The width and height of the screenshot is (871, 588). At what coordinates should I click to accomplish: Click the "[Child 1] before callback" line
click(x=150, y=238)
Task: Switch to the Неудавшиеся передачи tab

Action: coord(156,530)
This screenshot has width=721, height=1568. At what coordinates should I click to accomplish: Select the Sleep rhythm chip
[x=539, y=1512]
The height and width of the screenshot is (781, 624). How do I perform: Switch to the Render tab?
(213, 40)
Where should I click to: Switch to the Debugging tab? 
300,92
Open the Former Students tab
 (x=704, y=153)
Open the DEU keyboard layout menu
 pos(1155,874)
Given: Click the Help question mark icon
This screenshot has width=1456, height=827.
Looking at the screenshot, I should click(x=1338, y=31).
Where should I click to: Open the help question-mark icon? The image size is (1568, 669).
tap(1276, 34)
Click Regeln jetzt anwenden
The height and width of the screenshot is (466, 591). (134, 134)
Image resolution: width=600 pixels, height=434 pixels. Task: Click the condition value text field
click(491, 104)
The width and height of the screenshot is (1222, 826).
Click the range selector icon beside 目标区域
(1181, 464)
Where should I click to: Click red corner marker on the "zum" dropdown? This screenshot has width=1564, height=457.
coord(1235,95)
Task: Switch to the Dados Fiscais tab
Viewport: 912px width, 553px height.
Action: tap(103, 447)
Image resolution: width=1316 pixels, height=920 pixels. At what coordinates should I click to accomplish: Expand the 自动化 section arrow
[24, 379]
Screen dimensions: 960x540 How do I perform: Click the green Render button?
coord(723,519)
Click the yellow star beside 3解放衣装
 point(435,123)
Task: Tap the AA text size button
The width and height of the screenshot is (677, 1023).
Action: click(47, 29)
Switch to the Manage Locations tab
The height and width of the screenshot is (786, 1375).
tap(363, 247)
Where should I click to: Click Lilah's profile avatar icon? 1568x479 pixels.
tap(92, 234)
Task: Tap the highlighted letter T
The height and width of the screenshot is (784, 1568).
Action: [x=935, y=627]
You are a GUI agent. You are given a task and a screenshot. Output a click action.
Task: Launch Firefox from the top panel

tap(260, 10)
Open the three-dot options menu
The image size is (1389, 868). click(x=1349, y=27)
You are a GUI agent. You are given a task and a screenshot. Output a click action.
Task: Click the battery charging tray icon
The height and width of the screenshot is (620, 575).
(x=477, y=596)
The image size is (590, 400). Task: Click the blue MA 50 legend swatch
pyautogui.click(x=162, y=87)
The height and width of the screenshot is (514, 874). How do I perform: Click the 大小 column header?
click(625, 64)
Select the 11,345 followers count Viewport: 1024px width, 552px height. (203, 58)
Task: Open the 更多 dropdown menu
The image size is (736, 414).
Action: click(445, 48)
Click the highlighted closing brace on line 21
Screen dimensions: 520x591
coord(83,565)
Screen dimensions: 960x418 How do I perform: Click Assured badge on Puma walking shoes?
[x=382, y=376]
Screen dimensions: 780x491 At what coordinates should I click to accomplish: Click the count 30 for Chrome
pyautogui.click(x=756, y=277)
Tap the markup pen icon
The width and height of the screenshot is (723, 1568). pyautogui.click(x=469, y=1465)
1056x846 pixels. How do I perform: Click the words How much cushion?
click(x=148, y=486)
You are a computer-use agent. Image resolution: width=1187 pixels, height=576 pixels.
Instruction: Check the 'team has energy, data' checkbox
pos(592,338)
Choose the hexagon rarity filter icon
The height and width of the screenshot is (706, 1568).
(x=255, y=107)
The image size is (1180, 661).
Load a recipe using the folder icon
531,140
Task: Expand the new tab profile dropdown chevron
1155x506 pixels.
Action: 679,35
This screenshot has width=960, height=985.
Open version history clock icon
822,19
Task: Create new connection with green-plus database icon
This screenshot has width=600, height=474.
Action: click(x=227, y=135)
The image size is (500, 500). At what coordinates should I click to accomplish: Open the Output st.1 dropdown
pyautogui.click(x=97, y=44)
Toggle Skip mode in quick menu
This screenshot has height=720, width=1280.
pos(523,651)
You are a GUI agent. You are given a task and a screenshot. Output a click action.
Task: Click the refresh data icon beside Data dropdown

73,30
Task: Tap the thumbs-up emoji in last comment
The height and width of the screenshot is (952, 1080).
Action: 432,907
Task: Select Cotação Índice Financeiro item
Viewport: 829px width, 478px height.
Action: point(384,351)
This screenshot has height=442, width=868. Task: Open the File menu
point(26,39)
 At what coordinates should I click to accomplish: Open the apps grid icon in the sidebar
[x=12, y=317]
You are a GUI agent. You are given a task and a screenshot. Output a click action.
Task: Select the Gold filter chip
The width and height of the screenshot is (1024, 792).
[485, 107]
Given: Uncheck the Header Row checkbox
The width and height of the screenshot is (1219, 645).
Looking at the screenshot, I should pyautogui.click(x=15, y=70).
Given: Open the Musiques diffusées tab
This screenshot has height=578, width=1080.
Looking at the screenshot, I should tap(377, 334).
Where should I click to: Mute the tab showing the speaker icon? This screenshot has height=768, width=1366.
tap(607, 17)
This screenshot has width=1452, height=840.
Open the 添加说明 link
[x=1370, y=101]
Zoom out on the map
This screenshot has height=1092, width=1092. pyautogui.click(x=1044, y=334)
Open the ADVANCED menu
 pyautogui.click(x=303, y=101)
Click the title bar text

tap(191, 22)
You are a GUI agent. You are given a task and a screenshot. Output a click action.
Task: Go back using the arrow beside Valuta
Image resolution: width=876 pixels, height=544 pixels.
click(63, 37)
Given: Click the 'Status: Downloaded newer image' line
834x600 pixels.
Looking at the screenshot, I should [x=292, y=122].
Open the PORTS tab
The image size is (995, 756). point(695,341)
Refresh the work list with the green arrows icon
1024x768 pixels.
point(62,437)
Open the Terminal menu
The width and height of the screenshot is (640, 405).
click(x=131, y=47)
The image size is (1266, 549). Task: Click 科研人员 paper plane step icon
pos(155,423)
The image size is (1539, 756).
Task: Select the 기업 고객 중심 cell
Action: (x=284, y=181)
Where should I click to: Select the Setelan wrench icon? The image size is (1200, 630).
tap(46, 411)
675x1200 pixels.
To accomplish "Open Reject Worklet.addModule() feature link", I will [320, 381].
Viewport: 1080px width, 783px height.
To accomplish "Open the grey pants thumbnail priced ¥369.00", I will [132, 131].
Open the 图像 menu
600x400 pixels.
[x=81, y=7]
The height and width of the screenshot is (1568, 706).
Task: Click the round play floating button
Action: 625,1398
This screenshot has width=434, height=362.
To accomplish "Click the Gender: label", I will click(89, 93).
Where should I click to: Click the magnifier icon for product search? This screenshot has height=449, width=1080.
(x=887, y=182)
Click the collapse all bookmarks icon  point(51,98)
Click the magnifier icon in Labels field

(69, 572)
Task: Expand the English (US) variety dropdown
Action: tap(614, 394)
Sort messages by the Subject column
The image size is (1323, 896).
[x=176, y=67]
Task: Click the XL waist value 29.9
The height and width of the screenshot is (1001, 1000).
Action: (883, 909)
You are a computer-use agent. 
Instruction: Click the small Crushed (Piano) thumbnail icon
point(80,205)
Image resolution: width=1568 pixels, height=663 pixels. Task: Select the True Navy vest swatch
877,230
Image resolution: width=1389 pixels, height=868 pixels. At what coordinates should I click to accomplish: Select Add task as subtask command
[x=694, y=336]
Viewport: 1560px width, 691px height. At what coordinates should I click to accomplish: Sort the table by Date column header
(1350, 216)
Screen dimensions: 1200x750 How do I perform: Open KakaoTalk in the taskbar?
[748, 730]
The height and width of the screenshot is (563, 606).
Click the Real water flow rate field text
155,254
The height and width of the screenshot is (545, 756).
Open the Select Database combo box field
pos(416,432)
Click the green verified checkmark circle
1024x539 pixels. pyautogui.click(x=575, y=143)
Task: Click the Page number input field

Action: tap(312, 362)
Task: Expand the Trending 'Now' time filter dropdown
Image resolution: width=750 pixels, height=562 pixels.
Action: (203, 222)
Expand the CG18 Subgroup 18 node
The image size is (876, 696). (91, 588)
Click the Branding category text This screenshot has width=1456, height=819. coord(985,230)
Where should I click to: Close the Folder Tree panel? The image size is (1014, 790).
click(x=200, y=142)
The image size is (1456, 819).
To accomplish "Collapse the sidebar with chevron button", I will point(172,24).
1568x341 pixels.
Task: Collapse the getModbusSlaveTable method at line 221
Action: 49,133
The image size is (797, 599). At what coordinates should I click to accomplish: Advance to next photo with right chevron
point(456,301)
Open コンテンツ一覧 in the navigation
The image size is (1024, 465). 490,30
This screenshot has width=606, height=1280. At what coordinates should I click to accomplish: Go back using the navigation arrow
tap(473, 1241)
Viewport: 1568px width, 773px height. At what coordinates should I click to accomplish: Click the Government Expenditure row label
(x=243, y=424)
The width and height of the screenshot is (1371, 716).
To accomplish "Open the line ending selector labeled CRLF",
# # # # #
WORK ORDER:
Within the entries above, find the string "computer" and return each line that holds it.

RESULT OF THE TASK:
You are a computer-use agent. Image resolution: width=1187 pixels, height=576 pixels.
You are a computer-use agent. 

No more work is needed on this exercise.